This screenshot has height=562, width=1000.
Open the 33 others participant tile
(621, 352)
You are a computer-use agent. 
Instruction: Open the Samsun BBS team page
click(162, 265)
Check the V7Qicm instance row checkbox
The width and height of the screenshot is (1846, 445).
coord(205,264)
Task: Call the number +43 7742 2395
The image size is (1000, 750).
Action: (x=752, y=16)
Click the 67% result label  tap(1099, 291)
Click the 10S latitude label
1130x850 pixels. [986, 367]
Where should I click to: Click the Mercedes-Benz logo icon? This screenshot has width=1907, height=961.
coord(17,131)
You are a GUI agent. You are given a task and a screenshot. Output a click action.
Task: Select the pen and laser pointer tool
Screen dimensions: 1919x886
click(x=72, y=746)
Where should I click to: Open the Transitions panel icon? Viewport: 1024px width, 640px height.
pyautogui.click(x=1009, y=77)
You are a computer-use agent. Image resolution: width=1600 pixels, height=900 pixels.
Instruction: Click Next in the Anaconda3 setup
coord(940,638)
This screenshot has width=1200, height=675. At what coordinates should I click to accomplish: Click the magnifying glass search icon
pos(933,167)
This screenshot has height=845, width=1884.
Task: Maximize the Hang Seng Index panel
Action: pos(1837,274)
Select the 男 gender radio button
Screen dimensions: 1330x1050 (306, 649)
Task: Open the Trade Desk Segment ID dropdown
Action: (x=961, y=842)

• [WORK TO COMPLETE] Copy each record from above without leaving any out.

• [RESPONSE TO THIS EXERCISE]
This screenshot has height=562, width=1000.
Open the 33 others participant tile
(621, 352)
You are a computer-use agent. 
Instruction: Open the Samsun BBS team page
click(162, 265)
Check the V7Qicm instance row checkbox
The width and height of the screenshot is (1846, 445).
coord(205,264)
Task: Call the number +43 7742 2395
The image size is (1000, 750).
Action: (x=752, y=16)
Click the 67% result label  tap(1099, 291)
Click the 10S latitude label
1130x850 pixels. [986, 367]
Where should I click to: Click the Mercedes-Benz logo icon? This screenshot has width=1907, height=961.
coord(17,131)
You are a GUI agent. You are given a task and a screenshot. Output a click action.
Task: Select the pen and laser pointer tool
Screen dimensions: 1919x886
click(x=72, y=746)
Where should I click to: Open the Transitions panel icon? Viewport: 1024px width, 640px height.
pyautogui.click(x=1009, y=77)
You are a computer-use agent. Image resolution: width=1600 pixels, height=900 pixels.
Instruction: Click Next in the Anaconda3 setup
coord(940,638)
This screenshot has width=1200, height=675. At what coordinates should I click to accomplish: Click the magnifying glass search icon
pos(933,167)
This screenshot has height=845, width=1884.
Task: Maximize the Hang Seng Index panel
Action: pos(1837,274)
Select the 男 gender radio button
Screen dimensions: 1330x1050 (306, 649)
Task: Open the Trade Desk Segment ID dropdown
Action: (x=961, y=842)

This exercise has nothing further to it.